听到后面,他忍不住笑出声:“我倒觉得你就适合过闲云野鹤的日子,官场反而束缚了你,所谓福祸相依,没中未必就是坏事。至于你舍不得我,我也舍不得你,京城能容人,你多写几本话本,这里就有你一席之地,等你在江南待厌了再回来呗。”
孟陬考虑了一下方长庚的提议,觉得可取,但一时也不能确定,于是道:“这个……还是等我去了以后再说吧,京城虽也不错,但到底是天子脚下,总觉得没有南方自在。”
方长庚觉得人各有命,这种事没什么好劝的,便道:“那就随你,你要是回来了,只管去找我就好。”
孟陬调侃道:“这你尽管放心,遇到麻烦第一个就投奔你。”
两人对视而笑,等孟荣回来了拉他一同坐下,三人喝酒聊天直到深夜,第二天方长庚送孟陬出城,待马车远去了才一路走回去。

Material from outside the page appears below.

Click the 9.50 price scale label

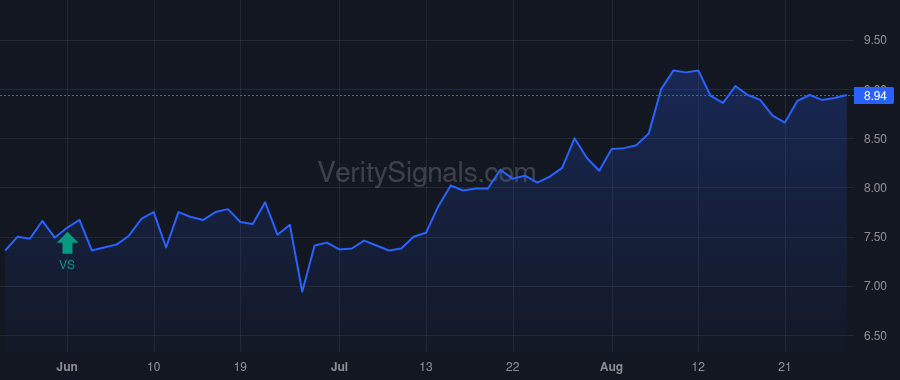[874, 40]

来到京城以后,方长庚除了读书,就喜欢在坊间胡同溜达,领略古代的民风民俗。
在皇城根下,人的历史使命感会油然而生,方长庚的想法也在不知不觉中发生了变化,不由得思考得更多。
如今他已经完全了解了历史进程,发现史书上记载的朝代到元以后就彻底改名换姓,偏离了原来的轨迹。从前朝到大昭,像是与明清相对应的一段平行空间,而昭武帝在称帝后的二十年内让大昭走向繁盛,种种英明手段和举措让方长庚不得不想到几乎位于同一时期的康熙帝,但又差了那么一些——毕竟康熙在位六十一年,昭武帝再雄才大略,也无法在有限的时间内做那么多。

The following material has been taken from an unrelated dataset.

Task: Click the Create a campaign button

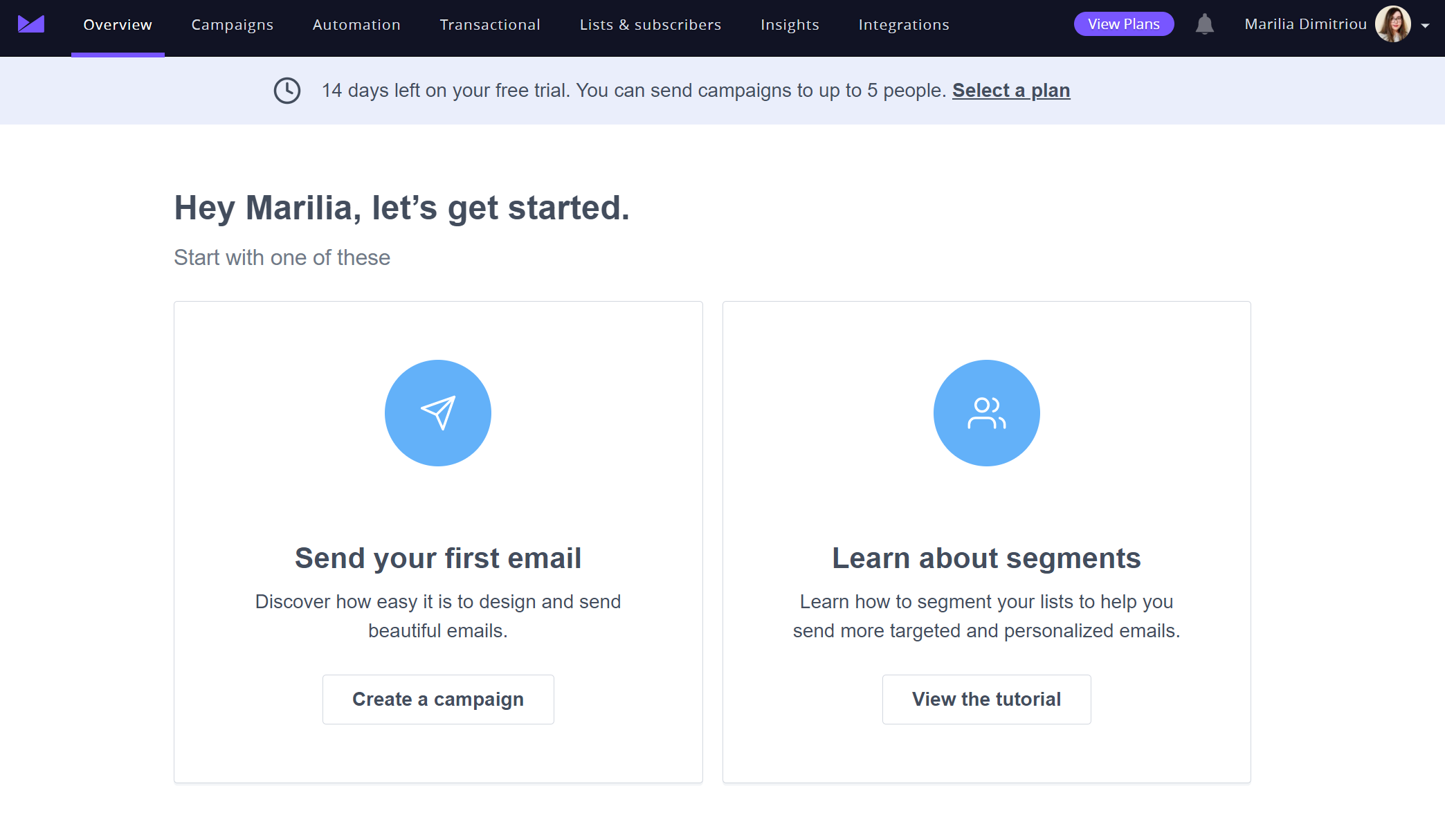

虽然从前朝到大昭发生的一切都与明清不同,但方长庚发现大方向还是不变的。即便严丝合缝地按照他已知的历史推算,哪怕他活了一百岁,也不可能经历最不堪回首的那段历史,相反可能亲眼见证最后一段封建王朝的鼎盛时代到来,他还是免不了思考自己能做什么,哪怕是让他这颗误入的沙砾对改变历史轨迹发挥一点微小的作用,他也觉得不枉此行。
如今在大街上不时能看到金发碧眼的外国人行走穿梭,甚至几位皇子都有外国人教习英语。只是这股风潮仅在天潢贵胄之间流行,尚未蔓延到民间。
不过也让方长庚欣喜不已,似乎找到了自己将来奋斗的方向。
他早就清楚自己不善权谋,即便被人陷害也无法生出害人之心,又不喜交际,可以说与官场格格不入。但他又觉得万事无绝对,当官一来是为了提升自身阶级,让家中父母妻儿脸上有光,二来是想为民做些益事,不枉费他两世学到的知识,他相信总会有一条适合他的路的。